Hands-on Exercises

In this chapter, we’ll use the KeystoneML framework to build an image classifier and a text classifier.

Before getting to the details of the classification tasks, let’s quickly review the goals of the project and the underlying principles of the framework.

KeystoneML

KeystoneML is a software framework designed to make building and deploying large scale machine learning pipelines easier. To assist developers in this task we have created an API that simplifies common tasks and presents a unified interface for all stages of the pipeline.

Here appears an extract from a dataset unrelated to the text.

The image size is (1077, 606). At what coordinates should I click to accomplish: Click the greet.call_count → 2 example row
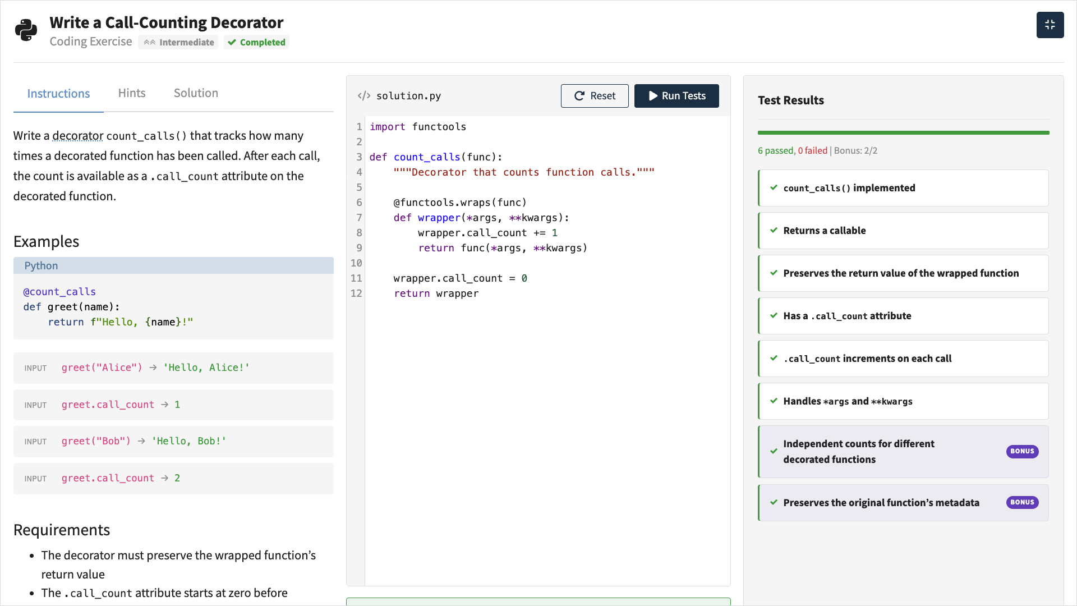tap(173, 479)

Additionally we’ve included a rich library of example pipelines and the operators (or nodes) that support them. We’ve also provided a number of utilities that are useful for things like loading training data and computing the classification error of a trained pipeline. The “complete” KeystoneML documentation and codebase can be found at keystone-ml.org.

Setup

We’ve packaged KeystoneML specially for these exercises, so that you can use it interactively from the Spark Shell.

Change directories to your USB root and navigate to the directory “keystoneml”. You should find the following items in the directory:

Now, you can launch your Spark Shell using KeystoneML as follows from the keystoneml subdirectory of the USB directory:

usb/$ cd keystoneml
keystoneml/$ ../spark/bin/spark-shell --master local[4] --jars ampcamp-keystoneml.jar --driver-memory 2G --driver-class-path ampcamp-keystoneml.jar

Once your Spark Shell is launched, we begin exploring the KeystoneML API.

The KeystoneML API

KeystoneML is built on several design principles: supporting end-to-end workflows, type safety, horizontal scalability, and composibility.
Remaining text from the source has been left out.